Coronavirus also has a larger impact on black patients compared to patients of other races; the socioeconomic and racial disparities show cracks that exist in our current health care system.

Long term effects

Increased unemployment nationwide has hit government tax revenues: Social security may reach insolvency — meaning the cost of the program would exceed its income — by 2030. This could lead to smaller payouts for recipients; other reserves, like the program’s disability fund, are not expected to scrape the bottom of the barrel until 2052. The last time social security reached insolvency was in 1982.

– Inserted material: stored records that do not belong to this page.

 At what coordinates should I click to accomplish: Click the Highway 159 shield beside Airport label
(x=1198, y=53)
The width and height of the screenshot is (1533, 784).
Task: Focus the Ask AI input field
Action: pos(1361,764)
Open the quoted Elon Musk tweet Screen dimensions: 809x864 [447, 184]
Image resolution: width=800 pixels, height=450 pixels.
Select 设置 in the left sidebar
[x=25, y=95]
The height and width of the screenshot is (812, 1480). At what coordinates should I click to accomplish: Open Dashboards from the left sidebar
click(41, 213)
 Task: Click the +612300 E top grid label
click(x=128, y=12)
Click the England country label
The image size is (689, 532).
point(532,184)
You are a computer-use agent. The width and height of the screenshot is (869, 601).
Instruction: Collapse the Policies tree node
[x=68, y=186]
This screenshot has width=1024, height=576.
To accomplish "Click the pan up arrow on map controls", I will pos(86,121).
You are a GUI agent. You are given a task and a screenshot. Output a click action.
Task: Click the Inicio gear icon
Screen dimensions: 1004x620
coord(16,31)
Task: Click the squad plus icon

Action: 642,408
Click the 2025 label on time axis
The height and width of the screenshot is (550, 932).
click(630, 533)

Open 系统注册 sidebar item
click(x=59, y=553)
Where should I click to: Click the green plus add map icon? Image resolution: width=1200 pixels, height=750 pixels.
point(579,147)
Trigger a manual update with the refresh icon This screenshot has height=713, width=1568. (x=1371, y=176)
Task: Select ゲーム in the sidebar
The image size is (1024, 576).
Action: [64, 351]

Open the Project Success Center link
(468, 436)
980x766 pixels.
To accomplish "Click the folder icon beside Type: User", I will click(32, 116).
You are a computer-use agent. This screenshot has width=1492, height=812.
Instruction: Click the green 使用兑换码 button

Before this crisis, the last government projection was 2035, but some economists say that given the lower tax revenue and an increased number of people applying for benefits, 2030 is a more reasonable estimate.

And states across the country are facing similar budget crises that have not been seen since the Great Recession. Governor Gavin Newsom of California has proposed massive budget cuts to avoid taking a large deficit. Some of these cuts include a freeze on Medi-Cal expansion that is estimated to save $113 million, which may exacerbate the current health care issues. However, California policymakers are required by law to balance the budget, despite a current projected $54 billion deficit due to the lost revenue.

A previous version of this article mistakenly said that social security would deplete reserves by 2030. GovSight regrets this error.